BEGIN Supplied records

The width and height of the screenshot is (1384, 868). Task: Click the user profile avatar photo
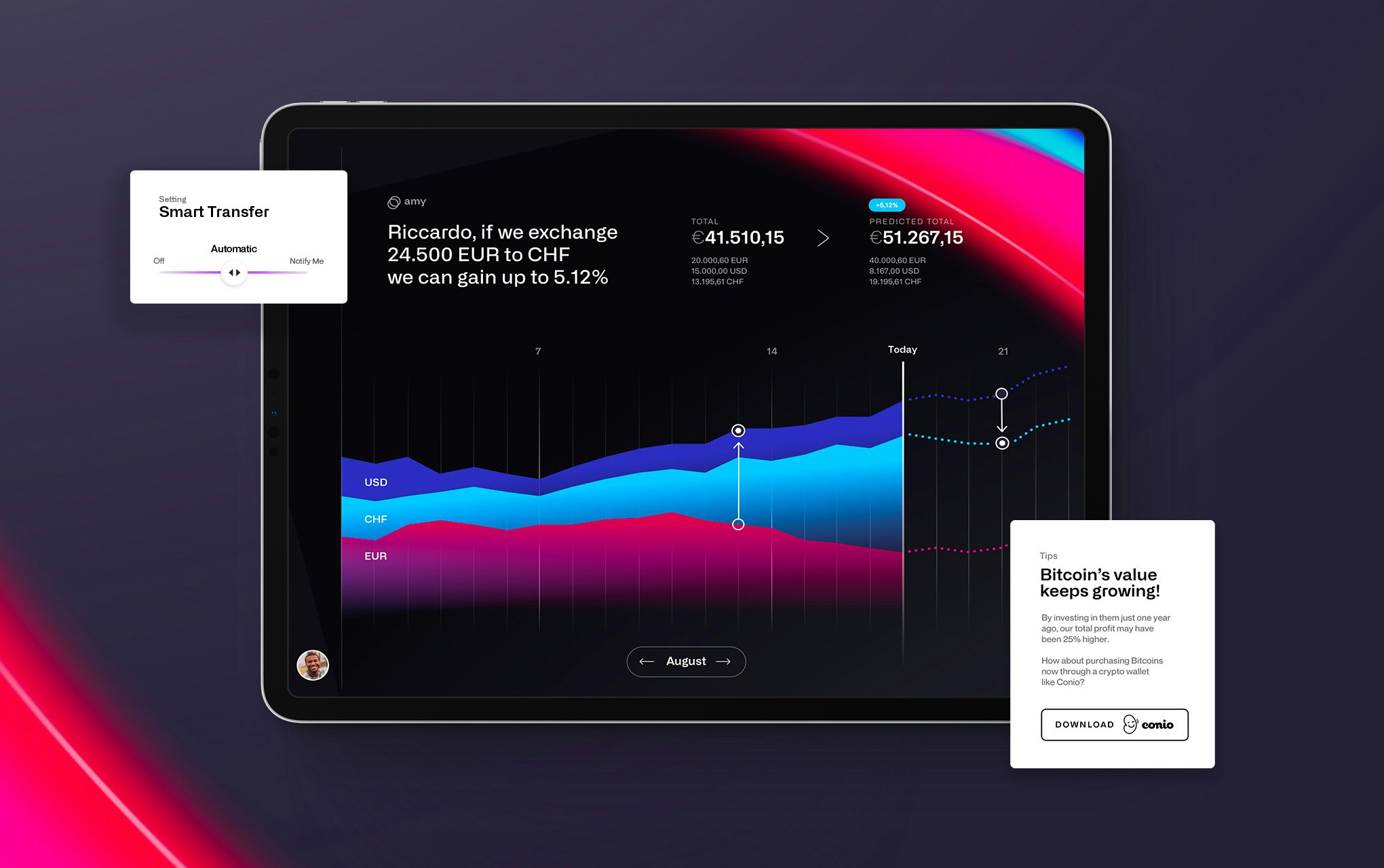click(x=312, y=662)
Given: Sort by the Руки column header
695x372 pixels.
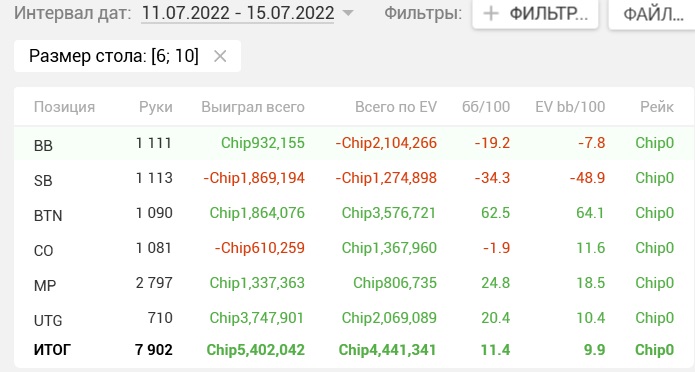Looking at the screenshot, I should click(x=156, y=107).
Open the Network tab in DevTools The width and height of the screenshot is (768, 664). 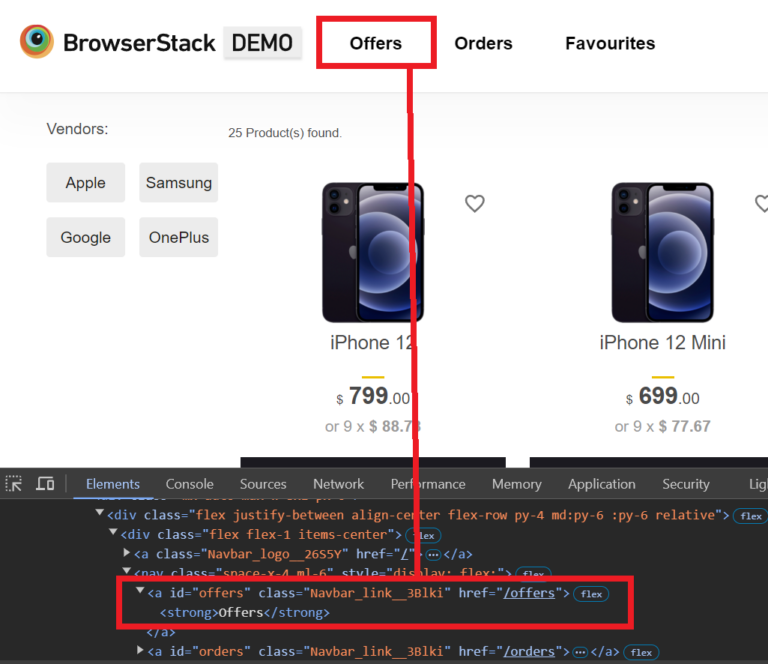[x=338, y=484]

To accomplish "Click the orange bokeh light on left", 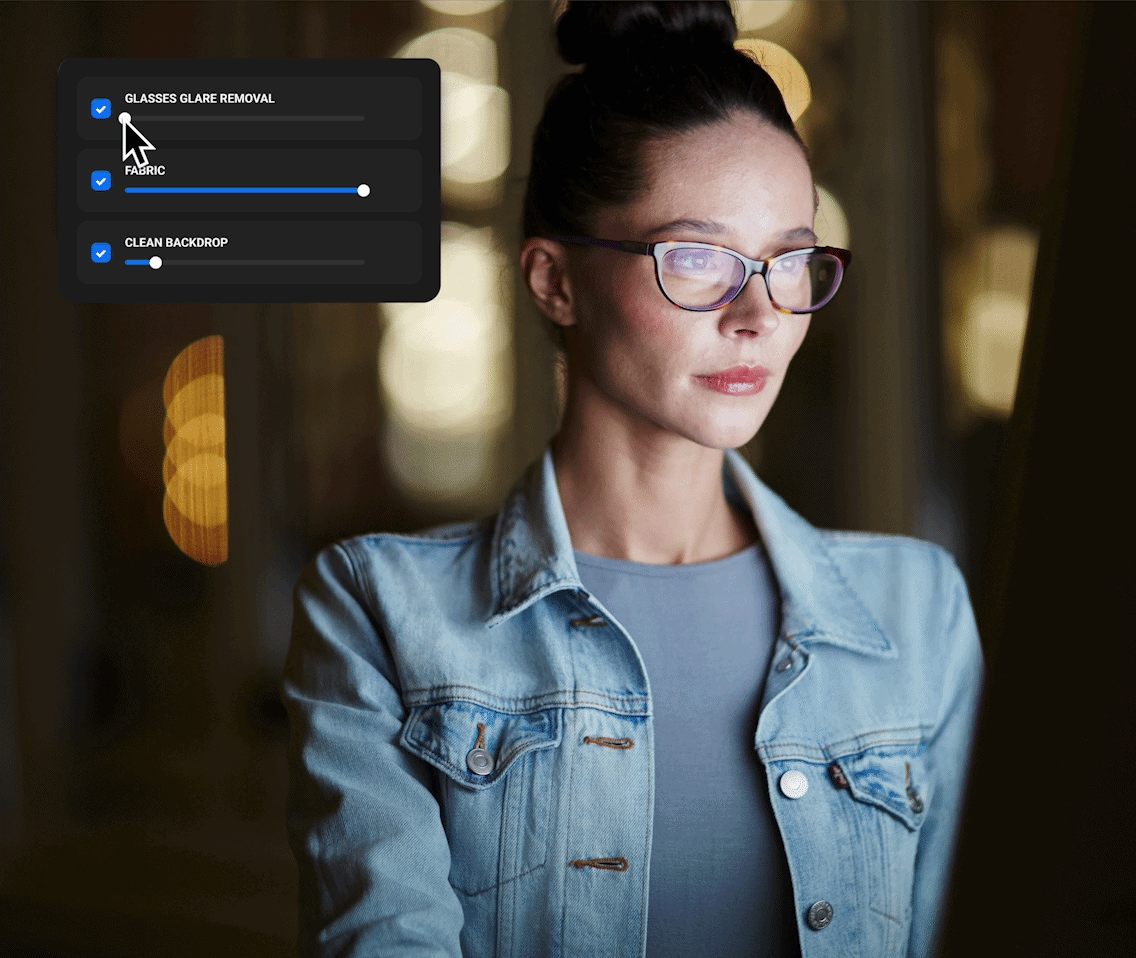I will [x=196, y=450].
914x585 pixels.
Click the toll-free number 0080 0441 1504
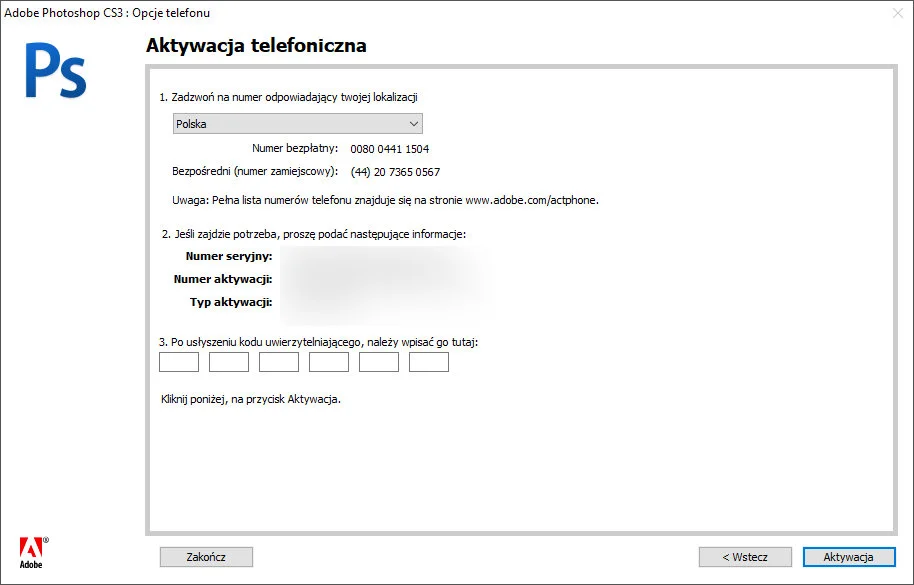pos(390,149)
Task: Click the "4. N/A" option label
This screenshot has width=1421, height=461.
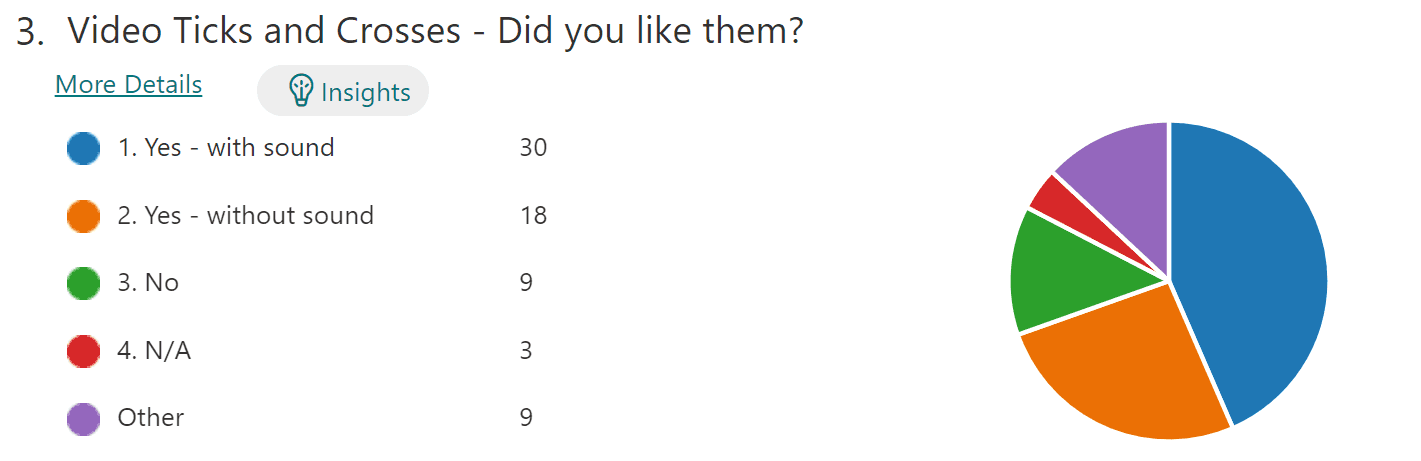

END Supplied records

Copy everything from the line containing "914x585 pixels." down to the end of the rows, leaving the pictures out.

914x585 pixels.
Click the toll-free number 0080 0441 1504
pos(390,149)
Task: Click the "4. N/A" option label
This screenshot has width=1421, height=461.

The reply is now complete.